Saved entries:
----
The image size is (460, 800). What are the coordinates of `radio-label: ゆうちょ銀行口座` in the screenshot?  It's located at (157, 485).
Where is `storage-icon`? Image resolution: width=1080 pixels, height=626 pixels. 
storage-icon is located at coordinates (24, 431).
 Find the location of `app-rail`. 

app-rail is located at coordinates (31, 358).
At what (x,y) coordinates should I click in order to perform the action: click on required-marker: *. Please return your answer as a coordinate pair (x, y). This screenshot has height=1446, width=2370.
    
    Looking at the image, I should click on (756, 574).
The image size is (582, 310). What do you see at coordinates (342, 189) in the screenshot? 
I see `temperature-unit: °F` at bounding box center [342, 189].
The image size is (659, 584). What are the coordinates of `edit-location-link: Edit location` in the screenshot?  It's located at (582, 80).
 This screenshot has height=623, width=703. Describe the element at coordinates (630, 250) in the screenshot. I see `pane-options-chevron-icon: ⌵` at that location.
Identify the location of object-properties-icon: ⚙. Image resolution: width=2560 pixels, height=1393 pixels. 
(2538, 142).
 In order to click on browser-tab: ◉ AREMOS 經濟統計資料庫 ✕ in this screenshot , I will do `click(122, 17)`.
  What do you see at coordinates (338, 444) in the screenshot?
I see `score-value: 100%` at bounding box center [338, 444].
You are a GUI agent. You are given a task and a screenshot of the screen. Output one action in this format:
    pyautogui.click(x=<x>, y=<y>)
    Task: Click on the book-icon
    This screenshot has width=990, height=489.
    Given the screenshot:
----
TASK STATEMENT
Render everything from the line containing "You are a GUI" down to the end of the records as a Markdown table with the columns Row and Line, numbering each line and omitting blank ones.

REPLY TO THE EXERCISE
| Row | Line |
|---|---|
| 1 | You are a GUI agent. You are given a task and a screenshot of the screen. Output one action in this format: |
| 2 |     pyautogui.click(x=<x>, y=<y>) |
| 3 |     Task: Click on the book-icon |
| 4 |     This screenshot has width=990, height=489. |
| 5 |     Given the screenshot: |